Ve kitaba isim vermedim. Başka birçok ismim vardı, okuyucuların kafasını karıştırmamak için şimdi onları hatırlamak istemiyorum. Ama bu başlık benim değil, bu 441. sayfa da benim değil.
- Ama bir şekilde yayıncılarla tartıştınız mı?
Evet ve bir şeyler yaptım. Bir şekilde kendini korumak için.
-- İşe yaramadı mı?
Neyse onlarla tartışamam.

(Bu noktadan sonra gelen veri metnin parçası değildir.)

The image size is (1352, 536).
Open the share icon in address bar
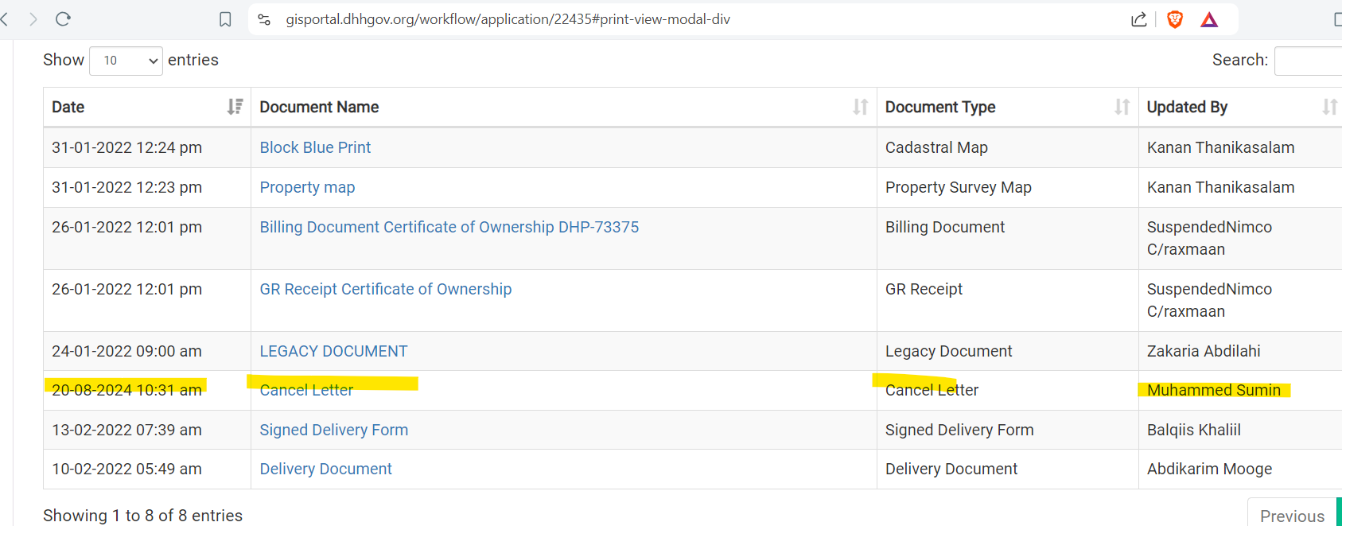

Çünkü onlardan iki tane var ve ben yalnızım.

"Kitapta adı geçen, acı bir şekilde bahsedilen birinin sizi dava etmesine hazırlıklı mıydınız?"
Evet buna hazırdım.
-- Ne için?
- Nasıl, ne için? İftira için. Mesela Spartak Mishulin asla şunu söyleyebilir ki ... Pluchek'in önünde diz çöktü mü? Evet, her zaman ayaktaydı. Ve şimdi Pluchek'ten nefret ediyor.
- Hiciv Tiyatrosu'nda bu kadar zor bir ilişki var mı?
- Biliyorsunuz, Mark Anatolyevich Zakharov bu kitaba tiyatro yaşamının ansiklopedisi adını verdi. Ancak bunun her sinemada olacağını sanmıyorum. Pop nedir, geliş böyledir. Burada pek çok şey rahibe bağlı. Yani ana yönetmenden. Söyle bana, yirminci yüzyılın kendine saygılı yönetmeni - Tovstonogov, Meyerhold, Nemirovich-Danchenko - binlerce gencin nasıl ifade edeceğini bilmediği bir dönemde Hiciv Tiyatrosu'ndaki bu yeri bu kadar uzun yıllar işgal etmesine izin verirdi. kendileri. Uzun zaman önce ayrılmalıydın! Kendinize beş kişi alın, bırakın size gelsinler ve çalışsınlar, tabii eğer onlara öğretecek bir şeyiniz varsa. Ve böyle oturmak bir patolojidir. Şöyle yazıyorlar: "Nasıl olur, doksan yaşında ..." Kaç yaşında olduğunu nasıl bilebilirim! Onu takip etmiyorum! Ve şimdi yazdığım her şey tiyatroda oluyor. “Ah, ah, sadece küçük hobileri vardı…” İnsanları yozlaştırdı! Mahkemeye çıkarılmalı, yıldönümleri düzenlememeli!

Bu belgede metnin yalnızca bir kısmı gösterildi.